Transmission electron microscopy images were recorded on a ZEISS EM 109 microscope, operated at 80 kV accelerating voltage. Samples were prepared via microtomy to yield slices with a thickness of around 100 nm.
Small-angle X-ray scattering (SAXS) experiments were performed with Cu-Kα radiation (wavelength 0.1542 nm) from a microfocus source (Incoatec High Brilliance) using a pinhole camera system (Nanostar, Bruker AXS, equipped with a 2D position sensitive detector). Samples were placed between tapes, measured for 600s, radially integrated and background corrected to result in SAXS intensities in dependence on the scattering q in a q-range of 0.1 to 2.0 nm−1.
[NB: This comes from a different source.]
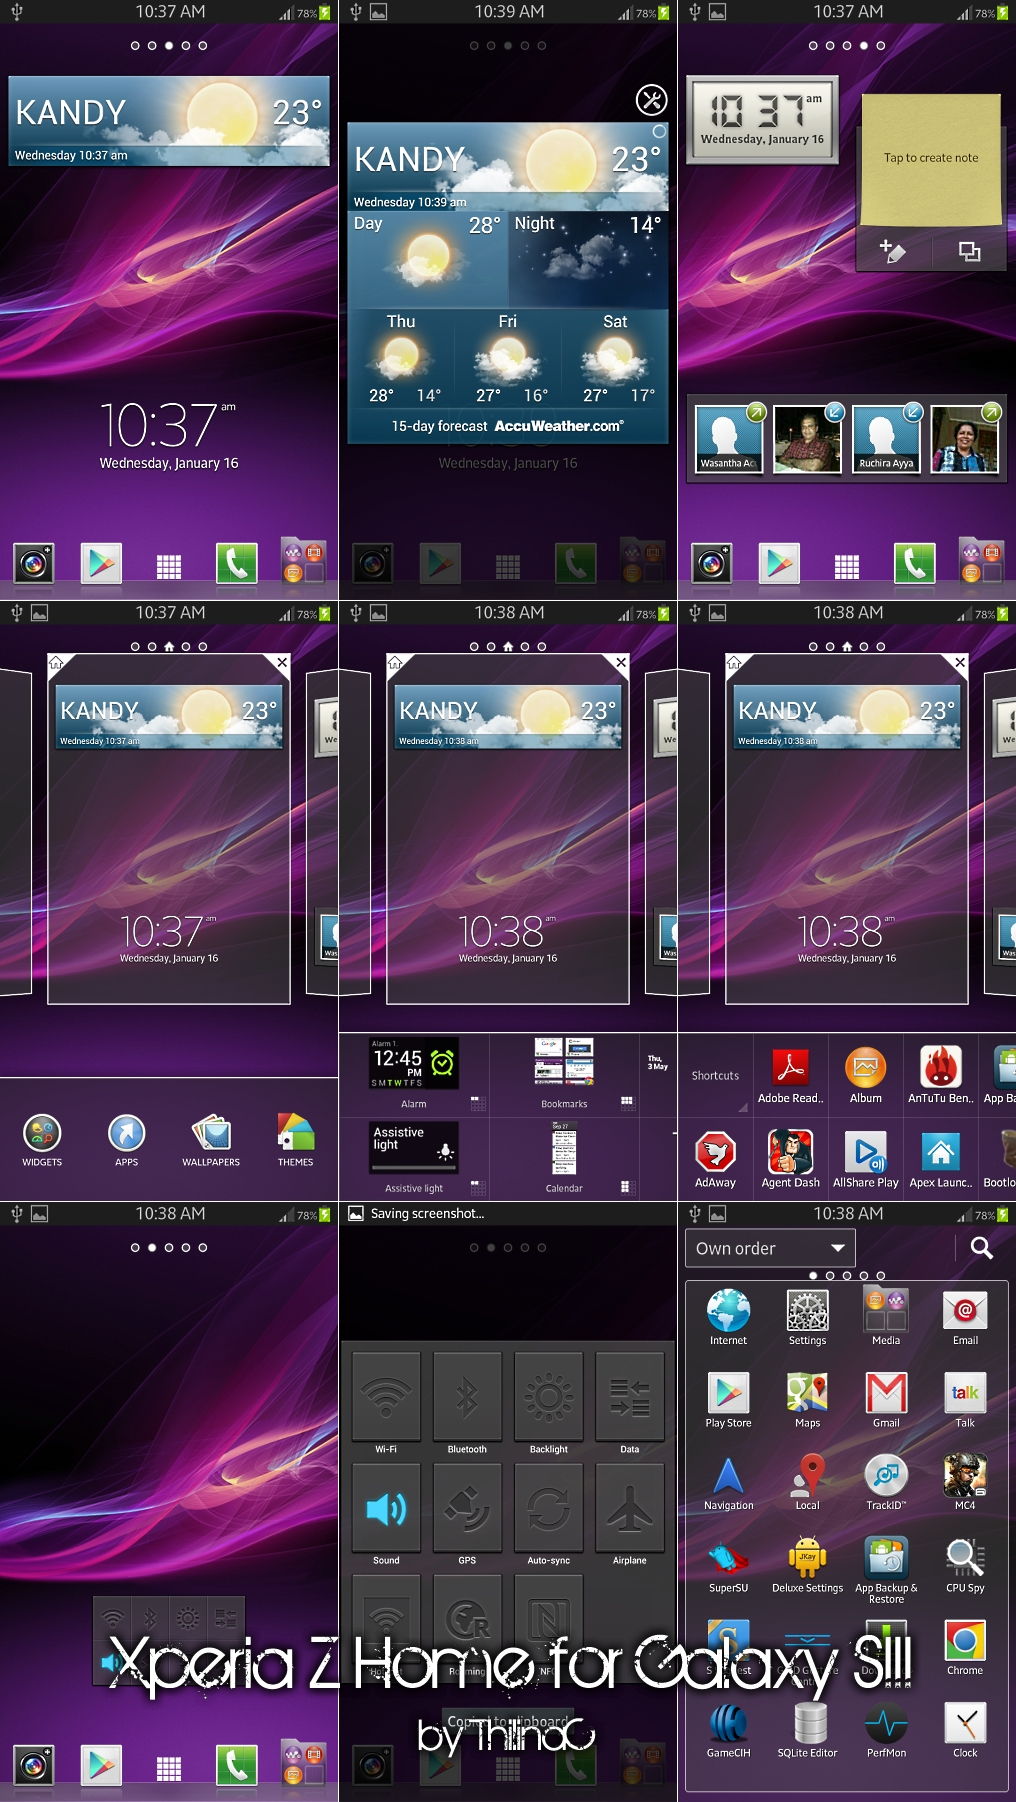Toggle Auto-sync on or off

[x=548, y=1509]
X-ray diffraction (XRD) using Cu-Kα radiation (λ = 0.154 nm) was performed on a PANalytical XPert Pro.
Raman spectra were recorded on a WITec Alpha 300R microscope. An excitation wavelength of 633 nm was applied and a CCD detector and a ×100 objective with NA = 0.9 were used.
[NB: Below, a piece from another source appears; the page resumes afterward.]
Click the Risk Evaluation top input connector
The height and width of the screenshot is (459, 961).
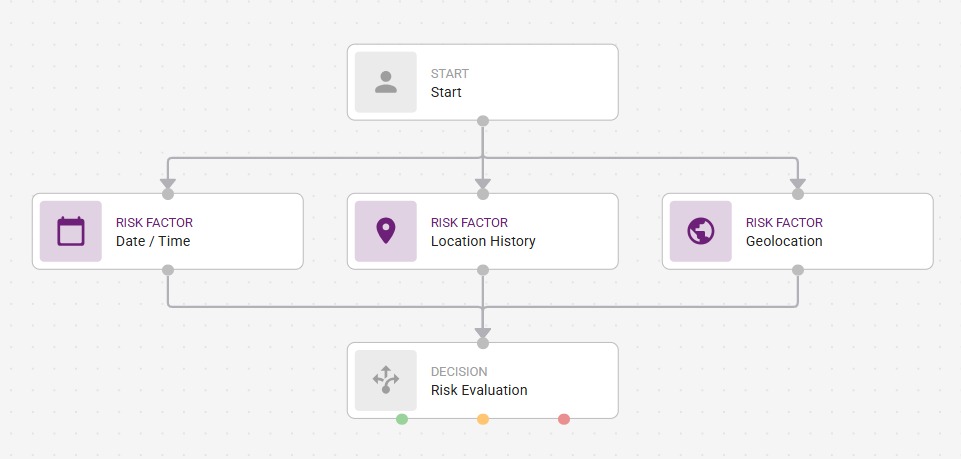483,343

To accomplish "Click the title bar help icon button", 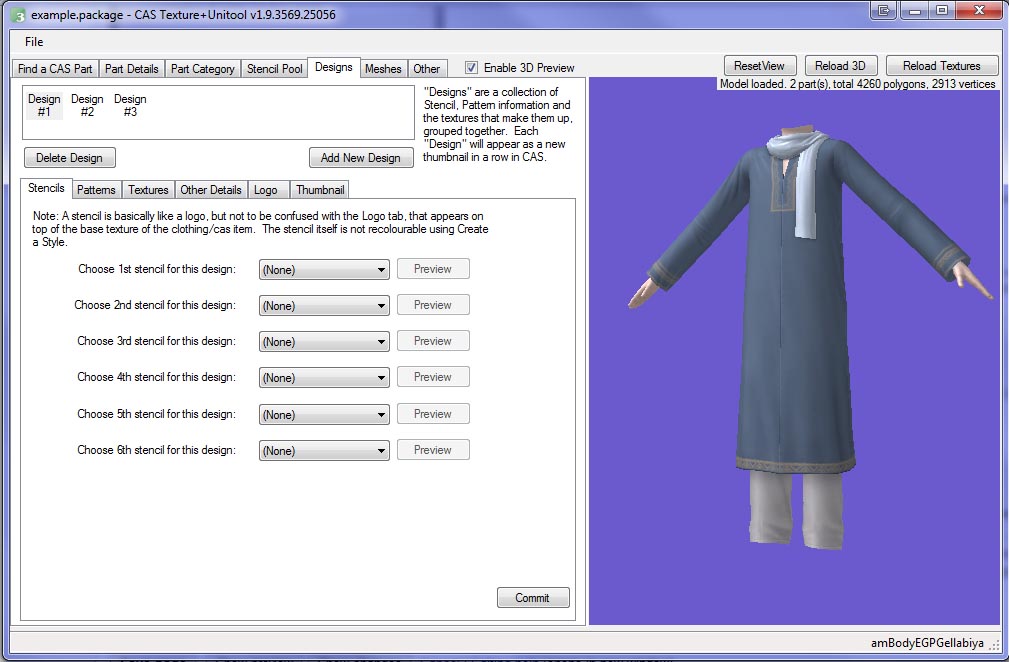I will click(883, 11).
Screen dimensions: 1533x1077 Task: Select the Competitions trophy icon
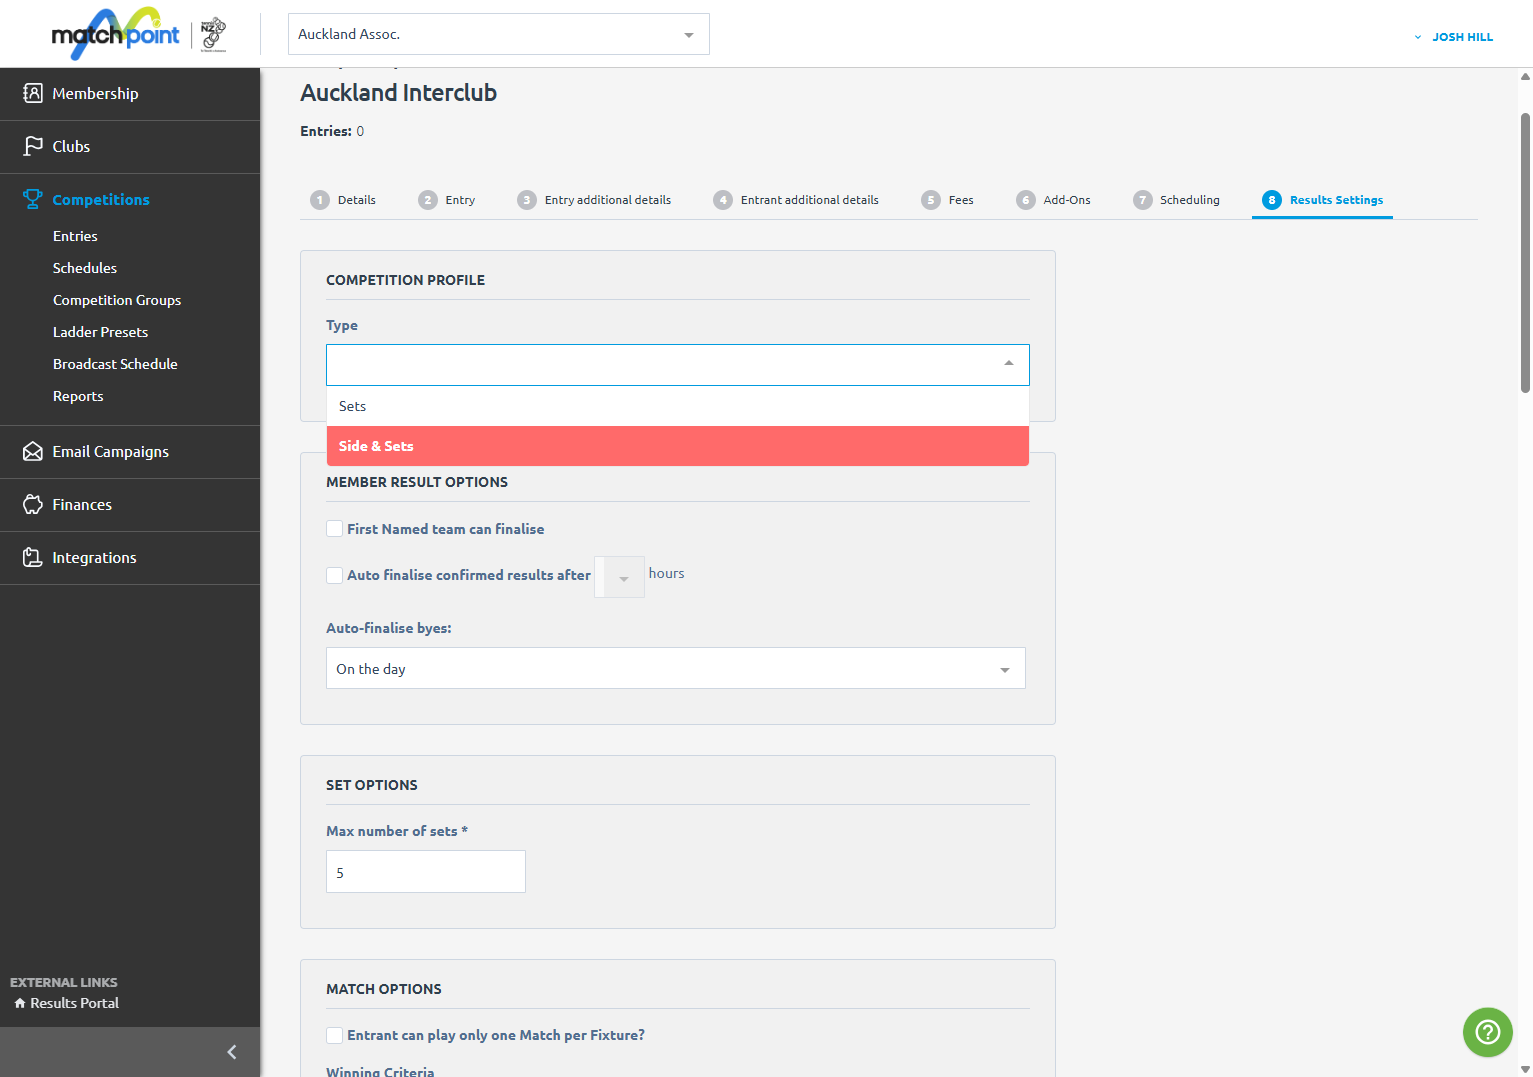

The carbon content of the BPO-C was determined with a Vario Micro Cube from Elementar.
Nitrogen sorption measurements were performed at 77 K on a Quadrasorb SI (Quantachrome). BPO(-C) samples were outgassed at 150 °C prior to the measurements. The specific surface areas were determined by application of the Brunauer–Emmett–Teller (BET) equation in the lower relative pressure range (p/p0 = 0.05–0.15), where the BET plot behaves in a linear fashion. The pore volumina were determined at a relative pressure p/p0 of 0.95. Pore size distributions were derived from the adsorption branch using the Barret–Joyner–Halenda (BJH) method.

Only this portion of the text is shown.